## RECORDS TO PROCESS

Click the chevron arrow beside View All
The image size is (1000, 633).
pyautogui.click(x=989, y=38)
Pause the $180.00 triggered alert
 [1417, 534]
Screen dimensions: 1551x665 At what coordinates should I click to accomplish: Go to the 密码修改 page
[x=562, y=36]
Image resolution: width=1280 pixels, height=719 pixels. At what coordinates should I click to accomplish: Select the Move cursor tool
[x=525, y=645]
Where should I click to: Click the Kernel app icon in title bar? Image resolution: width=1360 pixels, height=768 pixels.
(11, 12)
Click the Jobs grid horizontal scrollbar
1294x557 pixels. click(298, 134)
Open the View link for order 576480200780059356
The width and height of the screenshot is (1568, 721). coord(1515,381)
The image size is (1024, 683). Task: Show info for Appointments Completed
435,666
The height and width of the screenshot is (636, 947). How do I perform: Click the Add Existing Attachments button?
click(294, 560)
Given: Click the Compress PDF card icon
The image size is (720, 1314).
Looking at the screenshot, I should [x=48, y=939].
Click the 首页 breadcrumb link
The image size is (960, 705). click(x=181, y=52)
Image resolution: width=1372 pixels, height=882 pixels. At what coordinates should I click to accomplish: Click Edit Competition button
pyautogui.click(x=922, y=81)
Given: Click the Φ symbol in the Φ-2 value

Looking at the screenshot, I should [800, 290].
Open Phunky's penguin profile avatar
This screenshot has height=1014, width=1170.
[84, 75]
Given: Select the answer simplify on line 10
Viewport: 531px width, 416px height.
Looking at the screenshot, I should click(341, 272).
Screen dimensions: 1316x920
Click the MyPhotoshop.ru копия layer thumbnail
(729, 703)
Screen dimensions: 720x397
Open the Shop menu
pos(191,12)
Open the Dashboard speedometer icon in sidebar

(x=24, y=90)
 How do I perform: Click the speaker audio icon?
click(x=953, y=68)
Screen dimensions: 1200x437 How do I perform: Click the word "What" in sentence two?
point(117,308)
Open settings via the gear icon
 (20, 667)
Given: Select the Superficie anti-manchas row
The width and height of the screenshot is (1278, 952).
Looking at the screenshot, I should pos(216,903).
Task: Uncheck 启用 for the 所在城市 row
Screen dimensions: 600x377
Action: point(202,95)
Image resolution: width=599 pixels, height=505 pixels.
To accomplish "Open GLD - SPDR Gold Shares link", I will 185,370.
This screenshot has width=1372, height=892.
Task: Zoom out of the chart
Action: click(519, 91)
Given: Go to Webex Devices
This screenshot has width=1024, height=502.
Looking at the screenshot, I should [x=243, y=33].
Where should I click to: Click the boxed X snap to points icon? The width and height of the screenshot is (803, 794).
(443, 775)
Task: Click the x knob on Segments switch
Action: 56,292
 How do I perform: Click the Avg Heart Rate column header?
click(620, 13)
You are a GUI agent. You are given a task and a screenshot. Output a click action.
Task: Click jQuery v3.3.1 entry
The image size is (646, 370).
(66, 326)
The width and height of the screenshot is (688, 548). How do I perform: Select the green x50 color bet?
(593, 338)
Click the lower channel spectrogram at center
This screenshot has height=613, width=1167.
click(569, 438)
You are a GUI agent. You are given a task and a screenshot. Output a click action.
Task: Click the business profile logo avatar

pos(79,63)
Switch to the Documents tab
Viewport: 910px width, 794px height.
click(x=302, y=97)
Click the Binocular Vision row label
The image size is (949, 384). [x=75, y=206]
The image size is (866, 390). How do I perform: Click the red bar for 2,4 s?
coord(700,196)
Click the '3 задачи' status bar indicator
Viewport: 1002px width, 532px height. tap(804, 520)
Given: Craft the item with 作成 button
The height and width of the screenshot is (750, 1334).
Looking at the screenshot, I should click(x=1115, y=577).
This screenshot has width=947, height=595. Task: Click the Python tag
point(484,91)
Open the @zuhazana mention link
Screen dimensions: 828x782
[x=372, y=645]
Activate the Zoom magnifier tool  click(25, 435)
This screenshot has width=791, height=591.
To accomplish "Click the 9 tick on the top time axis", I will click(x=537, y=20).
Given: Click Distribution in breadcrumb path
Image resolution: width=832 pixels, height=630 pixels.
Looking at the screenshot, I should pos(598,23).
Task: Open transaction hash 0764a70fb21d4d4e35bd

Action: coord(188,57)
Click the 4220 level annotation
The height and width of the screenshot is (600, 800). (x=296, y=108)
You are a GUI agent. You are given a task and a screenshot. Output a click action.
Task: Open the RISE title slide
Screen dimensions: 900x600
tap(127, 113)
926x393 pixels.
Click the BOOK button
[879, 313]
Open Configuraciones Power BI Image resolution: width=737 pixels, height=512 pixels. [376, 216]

## WHAT THE TASK REQUIRES
What you should produce is an exact copy of the records above.

## WRITTEN ANSWER
Click the chevron arrow beside View All
The image size is (1000, 633).
pyautogui.click(x=989, y=38)
Pause the $180.00 triggered alert
 [1417, 534]
Screen dimensions: 1551x665 At what coordinates should I click to accomplish: Go to the 密码修改 page
[x=562, y=36]
Image resolution: width=1280 pixels, height=719 pixels. At what coordinates should I click to accomplish: Select the Move cursor tool
[x=525, y=645]
Where should I click to: Click the Kernel app icon in title bar? Image resolution: width=1360 pixels, height=768 pixels.
(11, 12)
Click the Jobs grid horizontal scrollbar
1294x557 pixels. click(298, 134)
Open the View link for order 576480200780059356
The width and height of the screenshot is (1568, 721). coord(1515,381)
The image size is (1024, 683). Task: Show info for Appointments Completed
435,666
The height and width of the screenshot is (636, 947). How do I perform: Click the Add Existing Attachments button?
click(294, 560)
Given: Click the Compress PDF card icon
The image size is (720, 1314).
Looking at the screenshot, I should [x=48, y=939].
Click the 首页 breadcrumb link
The image size is (960, 705). click(x=181, y=52)
Image resolution: width=1372 pixels, height=882 pixels. At what coordinates should I click to accomplish: Click Edit Competition button
pyautogui.click(x=922, y=81)
Given: Click the Φ symbol in the Φ-2 value

Looking at the screenshot, I should [800, 290].
Open Phunky's penguin profile avatar
This screenshot has height=1014, width=1170.
[84, 75]
Given: Select the answer simplify on line 10
Viewport: 531px width, 416px height.
Looking at the screenshot, I should click(341, 272).
Screen dimensions: 1316x920
Click the MyPhotoshop.ru копия layer thumbnail
(729, 703)
Screen dimensions: 720x397
Open the Shop menu
pos(191,12)
Open the Dashboard speedometer icon in sidebar

(x=24, y=90)
 How do I perform: Click the speaker audio icon?
click(x=953, y=68)
Screen dimensions: 1200x437 How do I perform: Click the word "What" in sentence two?
point(117,308)
Open settings via the gear icon
 (20, 667)
Given: Select the Superficie anti-manchas row
The width and height of the screenshot is (1278, 952).
Looking at the screenshot, I should pos(216,903).
Task: Uncheck 启用 for the 所在城市 row
Screen dimensions: 600x377
Action: point(202,95)
Image resolution: width=599 pixels, height=505 pixels.
To accomplish "Open GLD - SPDR Gold Shares link", I will 185,370.
This screenshot has width=1372, height=892.
Task: Zoom out of the chart
Action: click(519, 91)
Given: Go to Webex Devices
This screenshot has width=1024, height=502.
Looking at the screenshot, I should [x=243, y=33].
Where should I click to: Click the boxed X snap to points icon? The width and height of the screenshot is (803, 794).
(443, 775)
Task: Click the x knob on Segments switch
Action: 56,292
 How do I perform: Click the Avg Heart Rate column header?
click(620, 13)
You are a GUI agent. You are given a task and a screenshot. Output a click action.
Task: Click jQuery v3.3.1 entry
The image size is (646, 370).
(66, 326)
The width and height of the screenshot is (688, 548). How do I perform: Select the green x50 color bet?
(593, 338)
Click the lower channel spectrogram at center
This screenshot has height=613, width=1167.
click(569, 438)
You are a GUI agent. You are given a task and a screenshot. Output a click action.
Task: Click the business profile logo avatar

pos(79,63)
Switch to the Documents tab
Viewport: 910px width, 794px height.
click(x=302, y=97)
Click the Binocular Vision row label
The image size is (949, 384). [x=75, y=206]
The image size is (866, 390). How do I perform: Click the red bar for 2,4 s?
coord(700,196)
Click the '3 задачи' status bar indicator
Viewport: 1002px width, 532px height. tap(804, 520)
Given: Craft the item with 作成 button
The height and width of the screenshot is (750, 1334).
Looking at the screenshot, I should click(x=1115, y=577).
This screenshot has width=947, height=595. Task: Click the Python tag
point(484,91)
Open the @zuhazana mention link
Screen dimensions: 828x782
[x=372, y=645]
Activate the Zoom magnifier tool  click(25, 435)
This screenshot has width=791, height=591.
To accomplish "Click the 9 tick on the top time axis", I will click(x=537, y=20).
Given: Click Distribution in breadcrumb path
Image resolution: width=832 pixels, height=630 pixels.
Looking at the screenshot, I should pos(598,23).
Task: Open transaction hash 0764a70fb21d4d4e35bd

Action: coord(188,57)
Click the 4220 level annotation
The height and width of the screenshot is (600, 800). (x=296, y=108)
You are a GUI agent. You are given a task and a screenshot. Output a click action.
Task: Open the RISE title slide
Screen dimensions: 900x600
tap(127, 113)
926x393 pixels.
Click the BOOK button
[879, 313]
Open Configuraciones Power BI Image resolution: width=737 pixels, height=512 pixels. [376, 216]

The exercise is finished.